Seduce explica mitos e verdades sobre OS: não é privatização
Secretaria Estadual de Educação, comandada por Raquel Teixeira, divulga material para esclarecer pais e estudantes sobre o modelo de gestão compartilhada que será aplicado nas escolas estaduais; secretária afirma que nenhuma escola será privatizada e o controle pedagógico continua sendo do governo do Estado; "O governo de Goiás define o número de dias letivos de aulas, as disciplinas e o conteúdo de cada série do ensino fundamental e médio. Caberá à OS garantir a estrutura física – salas de aula funcionando bem, laboratórios, bibliotecas, manutenção e limpeza – para que as aulas transcorram normalmente", informa
Goiás 247 - A Secretaria Estadual de Educação, comandada por Raquel Teixeira, divulga material para esclarecer pais e estudantes sobre o modelo de gestão compartilhada que será aplicado nas escolas estaduais. A principal dúvida é referente à privatização. A secretária afirma que nenhuma escola será privatizada e o controle pedagógico continua sendo do governo do Estado.
Veja abaixo o material divulgado pela Seduce:
Organização Social não é empresa, e por isso a gestão compartilhada de escolas não é privatização
As Organizações Sociais já existem há algum tempo no Brasil e há décadas atuam em vários países desenvolvidos ao redor do mundo, mas por aqui elas ainda não são muito conhecidas. O Governo de Goiás avançou nesse modelo de gestão compartilhada com entidades filantrópicas ao adotá-lo, com enorme sucesso, nos hospitais estaduais, mas há vários mitos sobre as OSs que precisam ser quebrados – especialmente no que se refere à educação. Abaixo, os principais mitos e a verdade sobre eles:
Organização Social é uma empresa?
Não! É uma entidade filantrópica destinada ao desempenho de uma missão ou política pública.
Como as Organizações Sociais vão ter lucro em suas atividades?

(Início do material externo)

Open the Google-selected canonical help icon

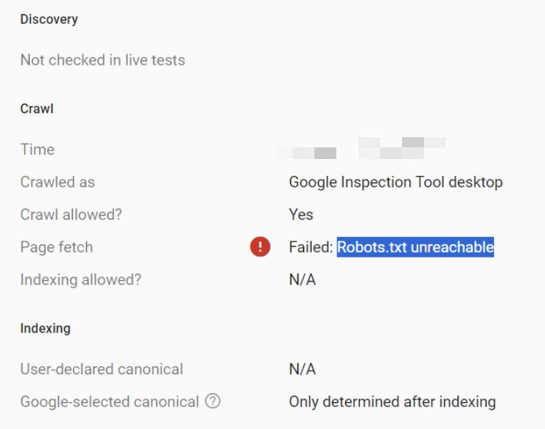coord(213,401)
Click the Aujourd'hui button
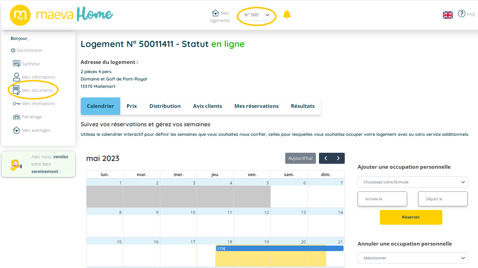The image size is (478, 268). [300, 158]
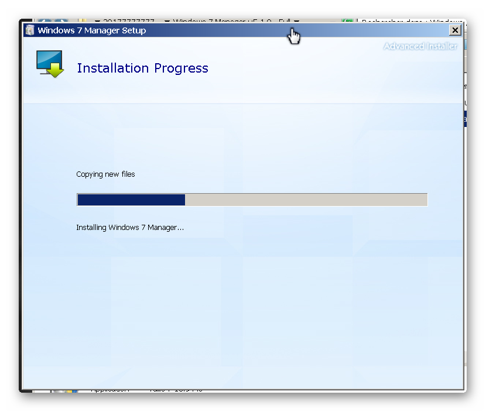This screenshot has height=412, width=486.
Task: Expand breadcrumb arrow before the '2017' folder
Action: (97, 22)
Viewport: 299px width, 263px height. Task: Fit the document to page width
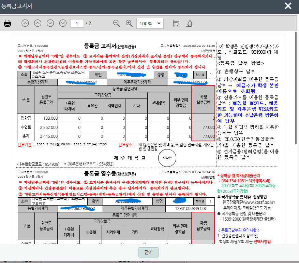point(176,24)
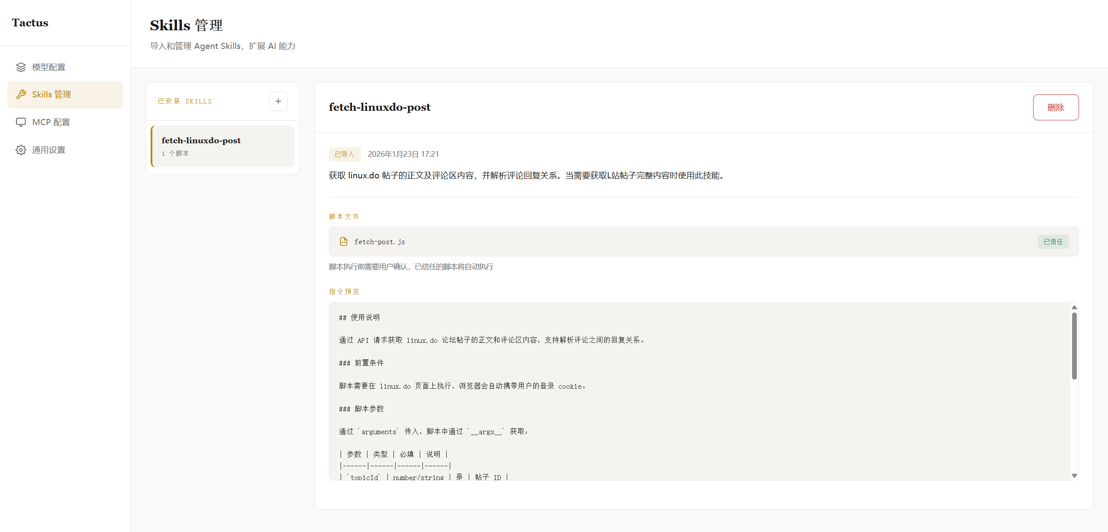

As Organizações Sociais não são empresas e, por isso, não visam o lucro. Assim, não estabelecem preço para para desempenhar sua missão pública. As Organizações Sociais executam uma proposta de trabalho e, para isso, recebem repasses de recursos públicos.
A concorrência para a execução da missão não pressupõe lucro?
Não, ao contrário. O valor proposto para executar uma missão pública é apenas um componente da definição da OS que vai executar a missão. O mais importante é que a OS prove que é capaz de executar a missão. Por isso, elas são primeiro qualificadas pelo poder público e só depois é que podem aceitam participar da disputa de propostas de trabalho por meio de Chamamento Público. É uma modalidade de concorrência pública, mas não se trata de licitação, porque as OSs não são empresas.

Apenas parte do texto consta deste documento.